Task goal:
Please state how many lines of the data below contain the word "screenshot", and give only the number.

Records to process:
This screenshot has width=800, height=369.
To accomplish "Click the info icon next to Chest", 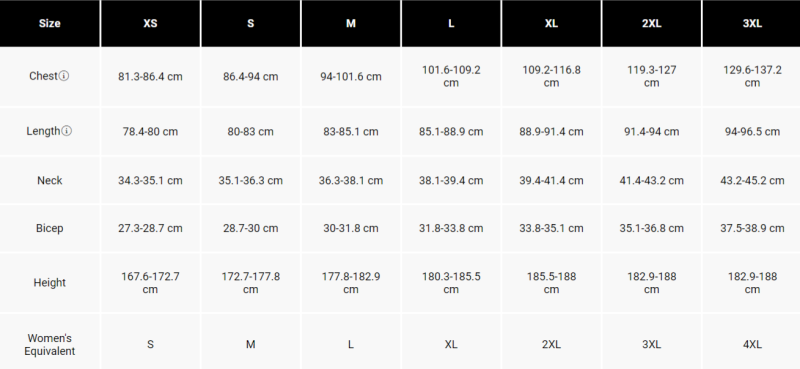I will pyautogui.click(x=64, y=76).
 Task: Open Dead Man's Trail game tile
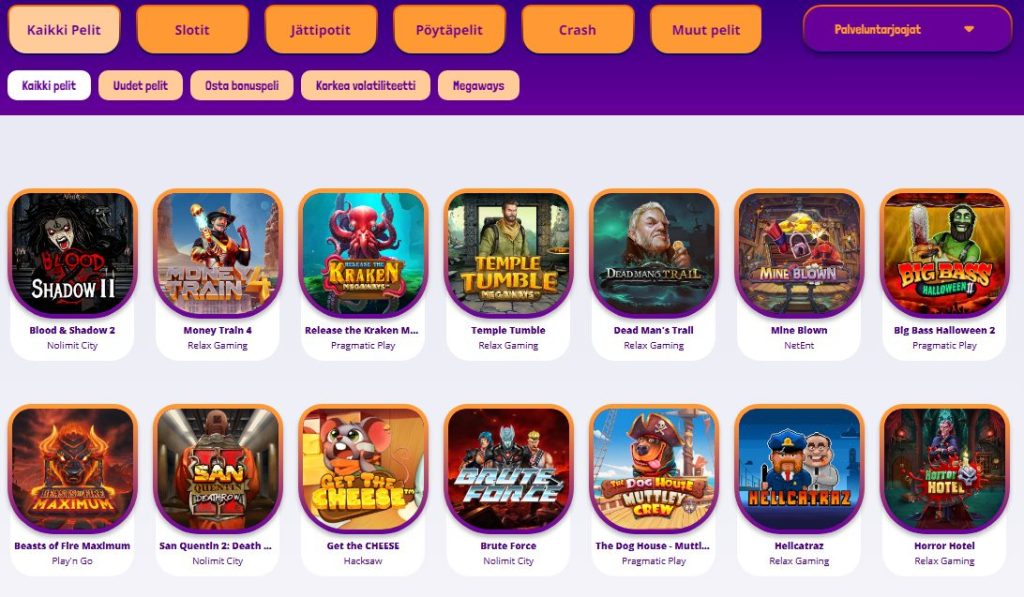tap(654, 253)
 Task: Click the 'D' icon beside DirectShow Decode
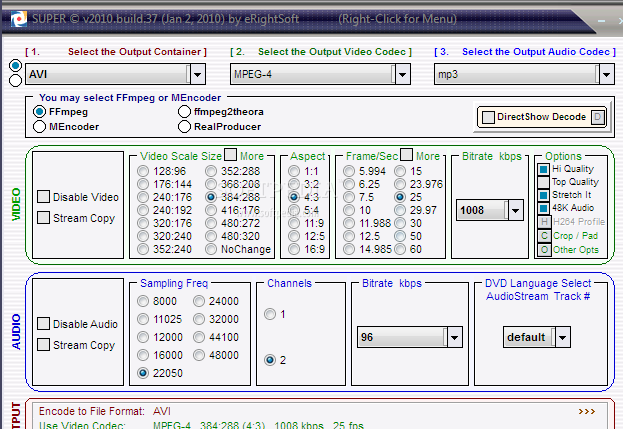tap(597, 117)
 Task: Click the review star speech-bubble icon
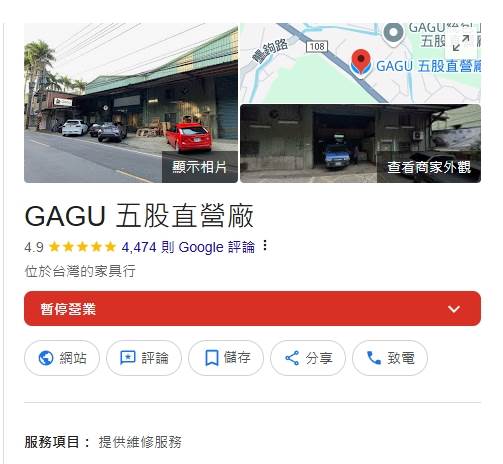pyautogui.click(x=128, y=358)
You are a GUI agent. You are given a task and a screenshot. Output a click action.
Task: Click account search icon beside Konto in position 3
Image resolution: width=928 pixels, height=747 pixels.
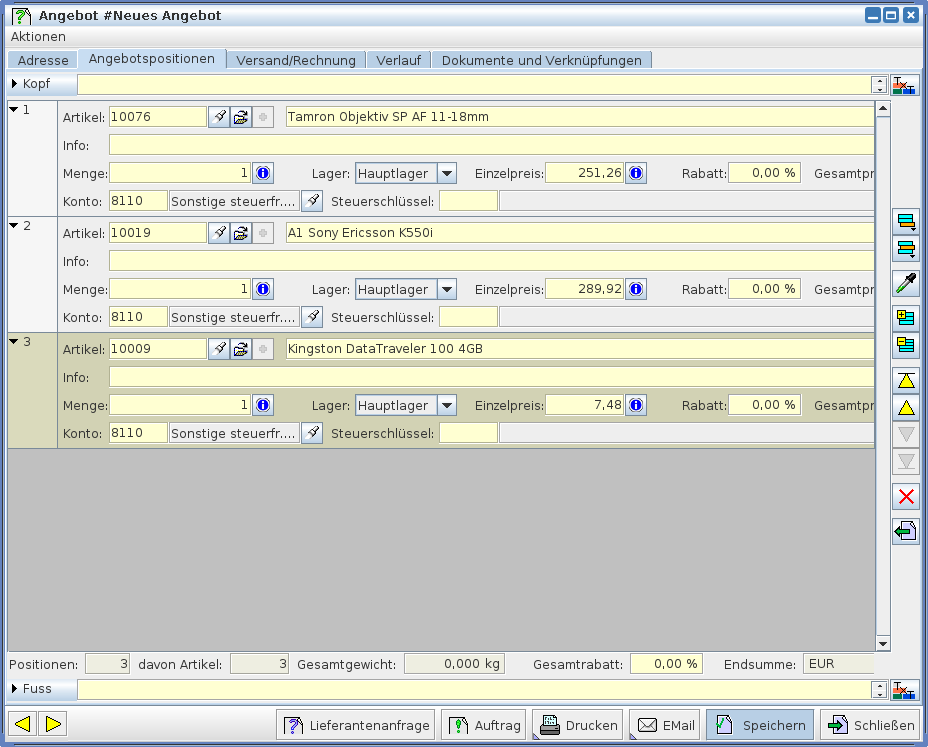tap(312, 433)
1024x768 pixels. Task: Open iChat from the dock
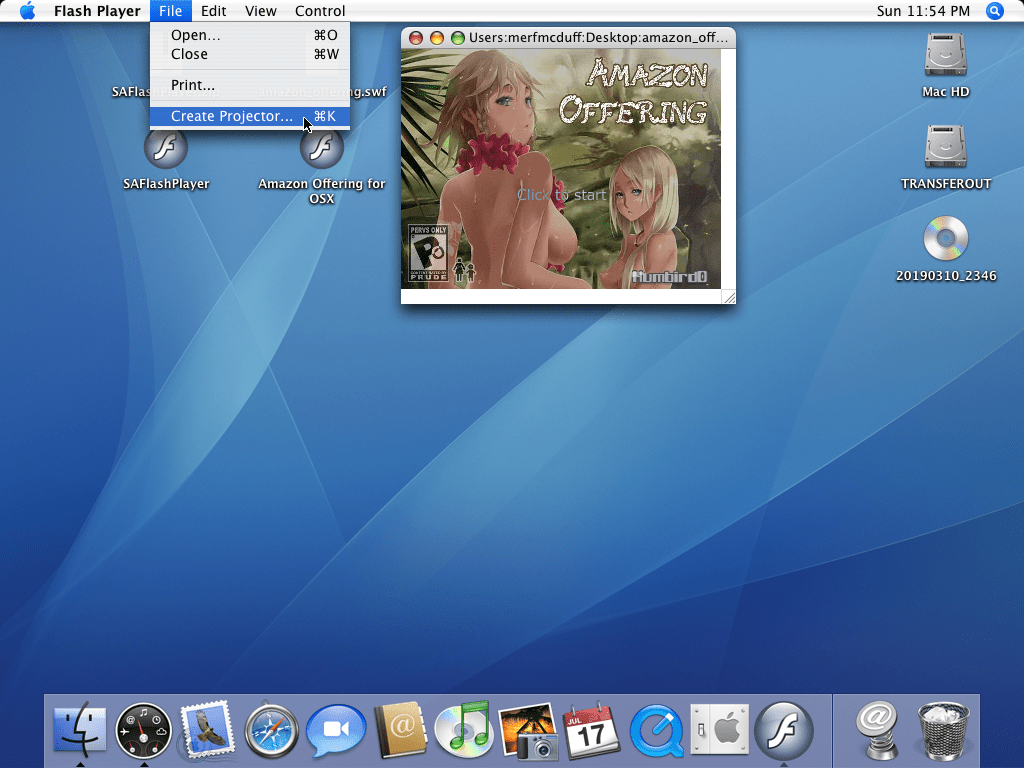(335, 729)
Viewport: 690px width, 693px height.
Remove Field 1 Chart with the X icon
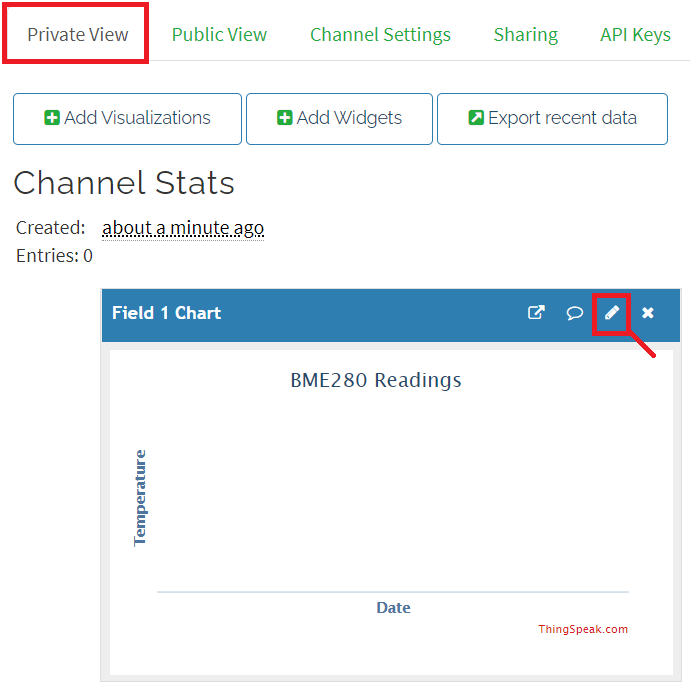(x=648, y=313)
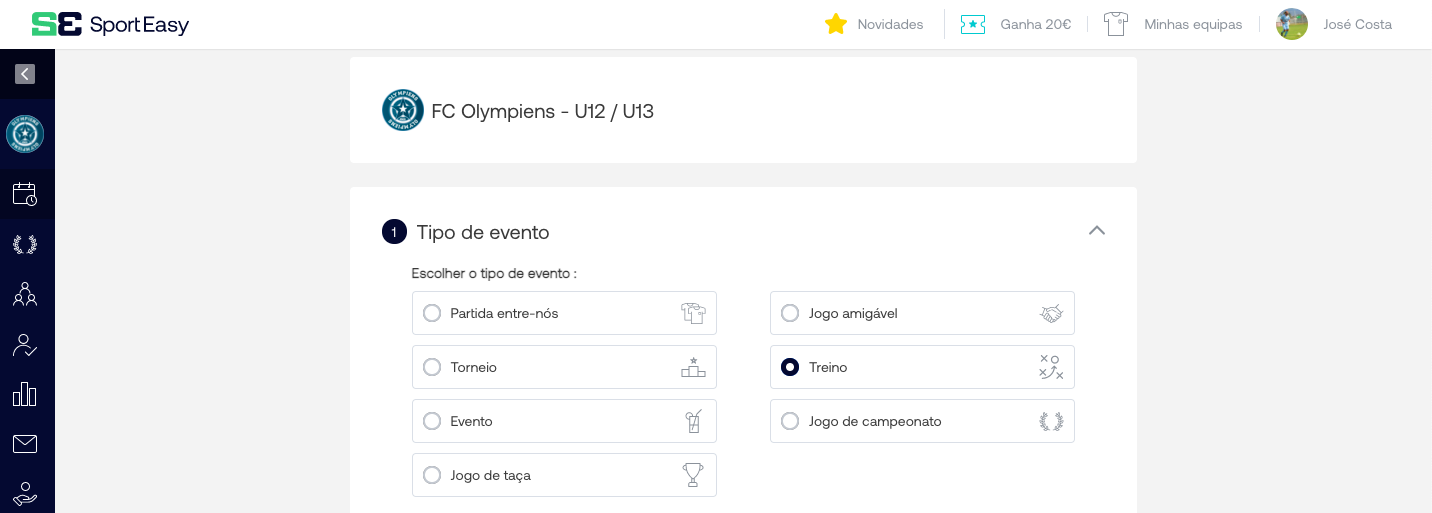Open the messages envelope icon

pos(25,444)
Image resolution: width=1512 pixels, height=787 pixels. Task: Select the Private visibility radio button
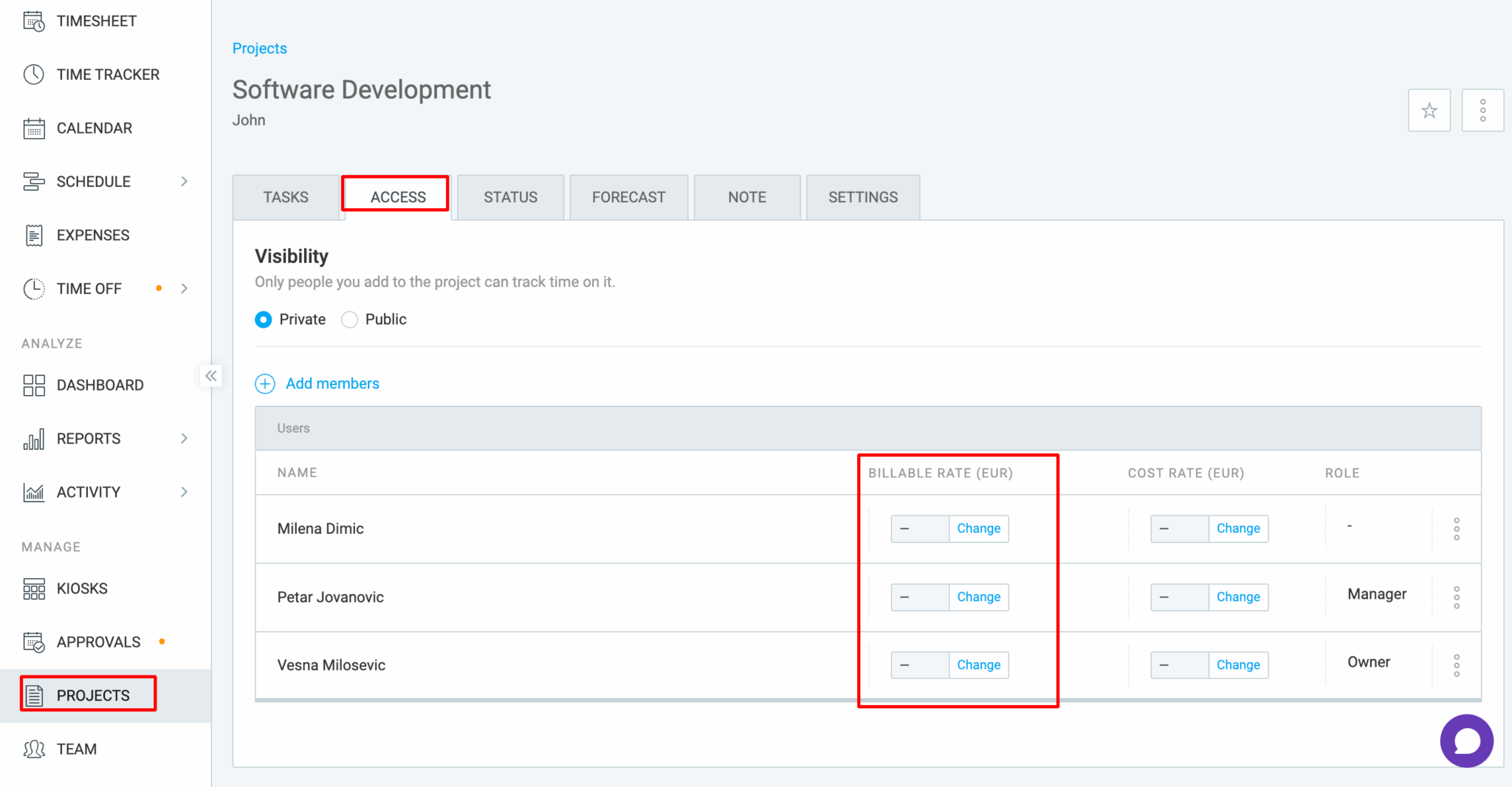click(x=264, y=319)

Final result:
2